### Listed entries
┄┄┄┄┄┄┄┄┄┄┄┄┄┄┄┄┄┄┄┄

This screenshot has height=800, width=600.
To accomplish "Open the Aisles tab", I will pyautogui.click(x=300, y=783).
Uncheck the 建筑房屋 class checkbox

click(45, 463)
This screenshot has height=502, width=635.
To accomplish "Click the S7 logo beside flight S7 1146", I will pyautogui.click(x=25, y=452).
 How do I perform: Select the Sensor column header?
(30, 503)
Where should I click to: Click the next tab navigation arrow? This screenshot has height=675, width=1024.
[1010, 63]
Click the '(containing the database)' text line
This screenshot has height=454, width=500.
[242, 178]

┄┄┄┄┄┄┄┄┄┄┄┄┄┄┄┄┄┄┄┄

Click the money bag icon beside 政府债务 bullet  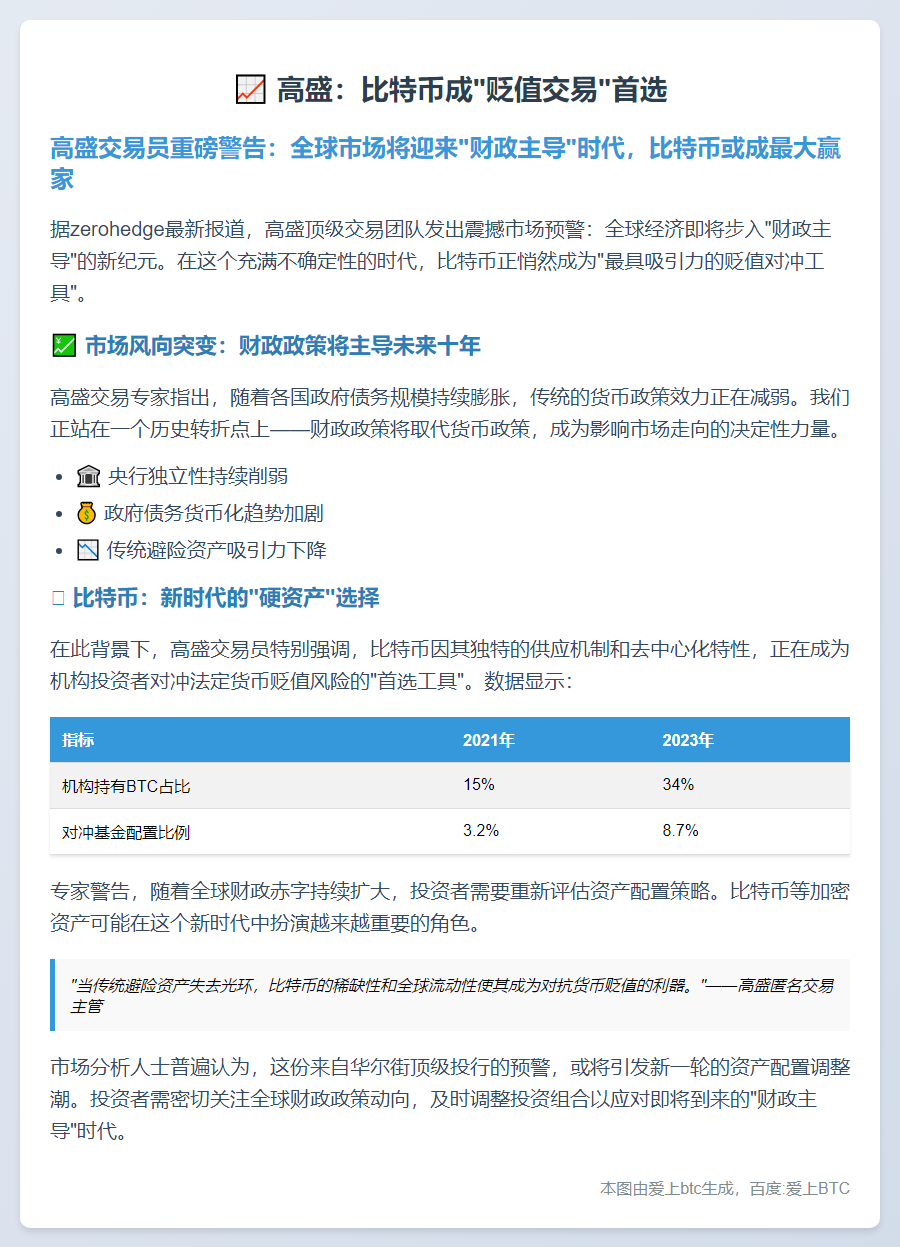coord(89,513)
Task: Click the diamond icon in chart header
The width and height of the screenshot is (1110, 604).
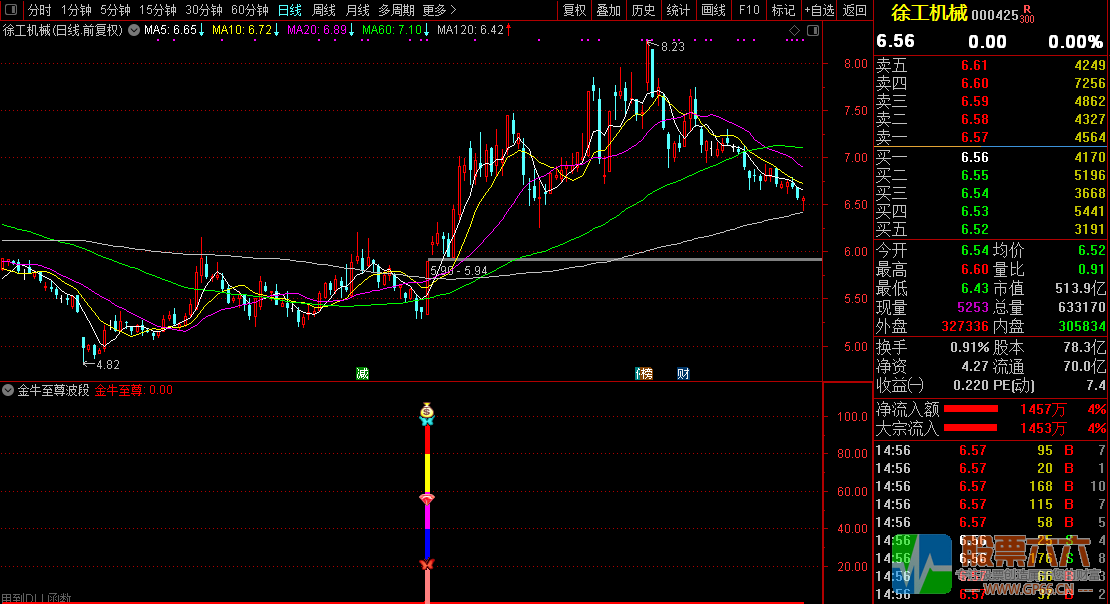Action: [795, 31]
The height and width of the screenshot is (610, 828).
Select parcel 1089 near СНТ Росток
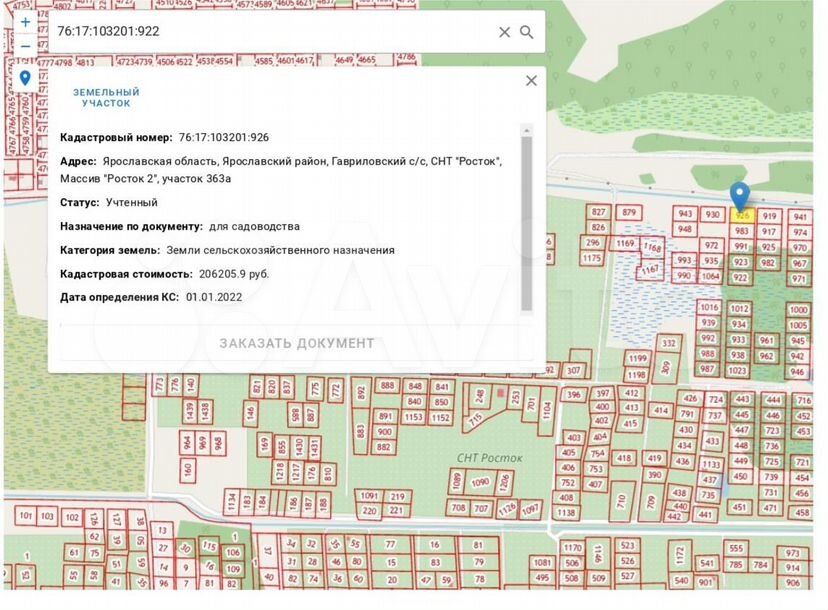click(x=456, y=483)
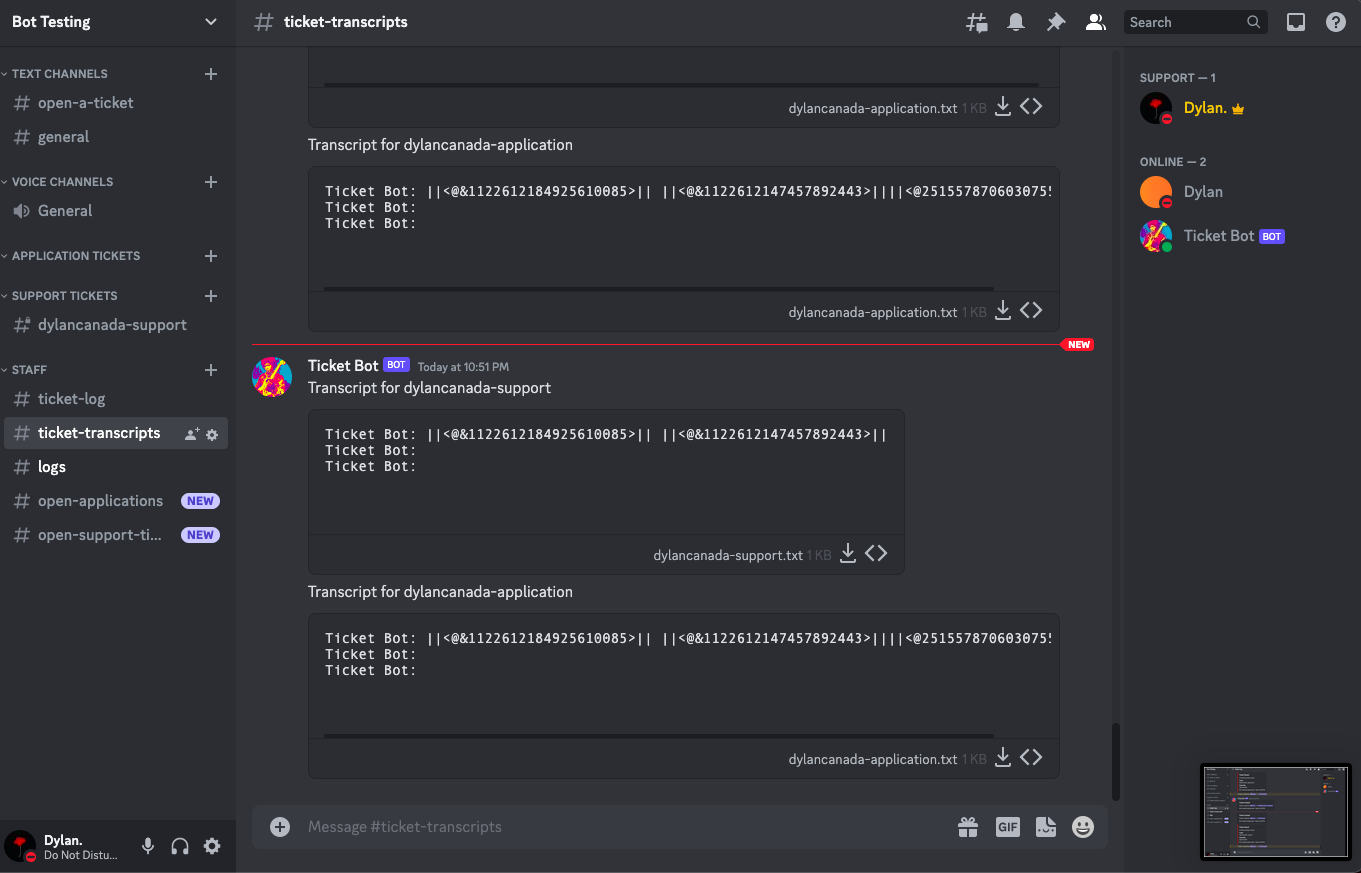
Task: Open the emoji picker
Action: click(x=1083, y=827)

┄┄┄┄┄┄┄┄┄┄┄┄┄┄┄┄┄┄┄┄

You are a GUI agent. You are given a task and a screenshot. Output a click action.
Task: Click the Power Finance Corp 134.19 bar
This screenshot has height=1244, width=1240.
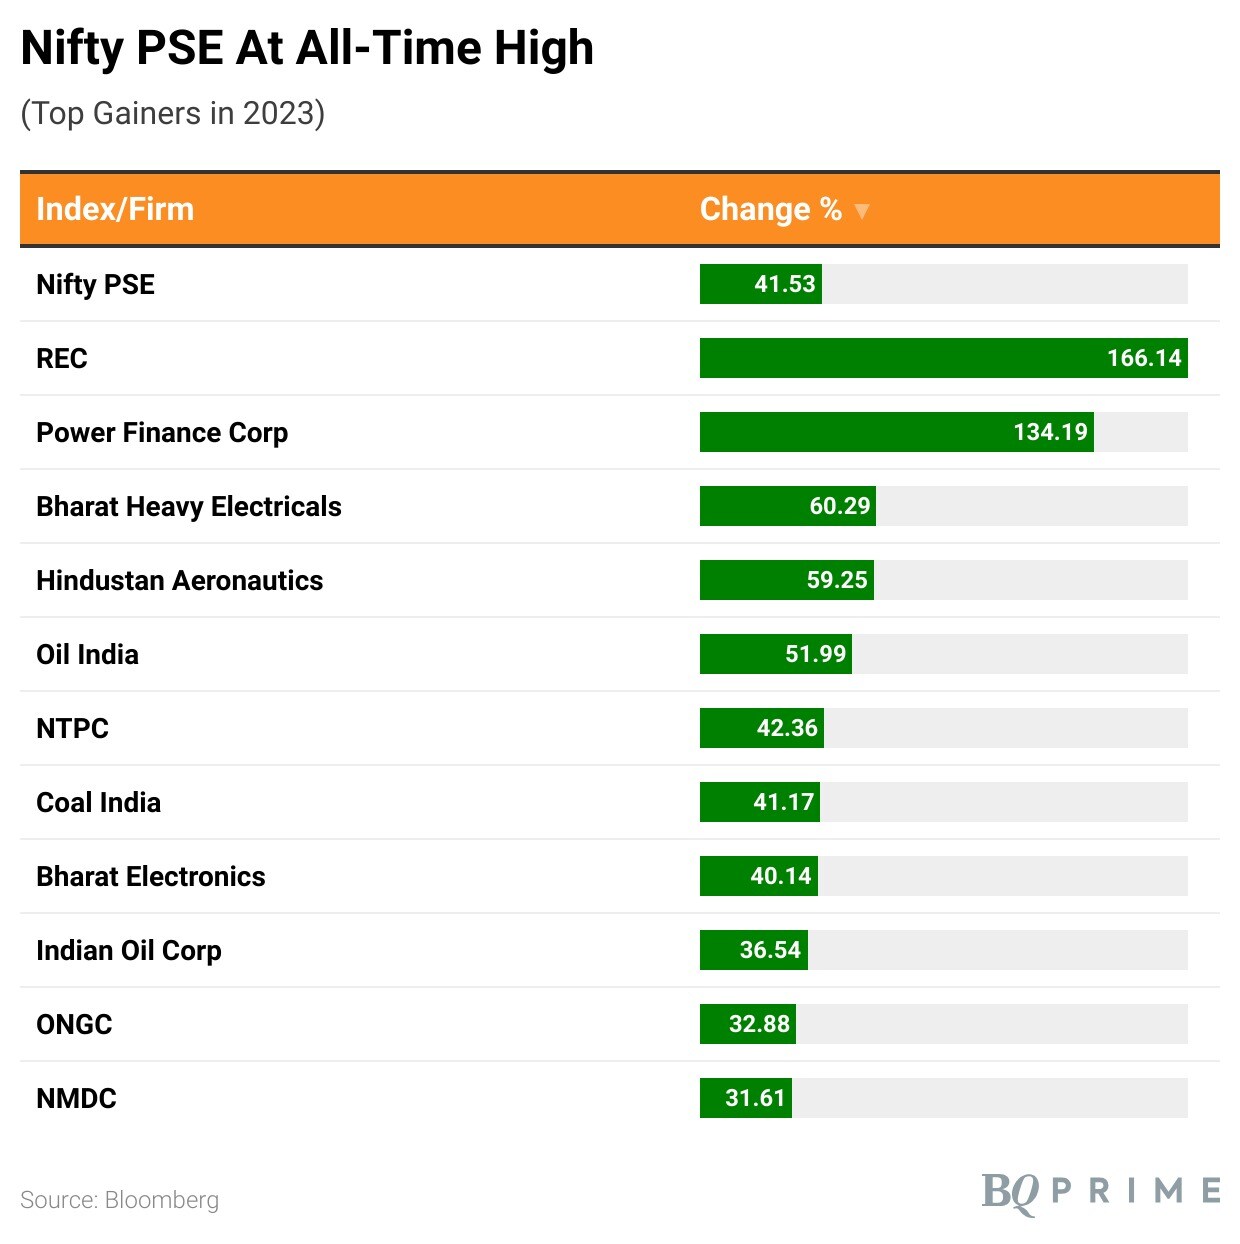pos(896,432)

┄┄┄┄┄┄┄┄┄┄┄┄┄┄┄┄┄┄┄┄

### What to work on
Copy each line of the entries that includes the word "will".

### Result of the task
To accomplish "Open the Aisles tab", I will pyautogui.click(x=300, y=783).
To accomplish "Click the S7 logo beside flight S7 1146", I will pyautogui.click(x=25, y=452).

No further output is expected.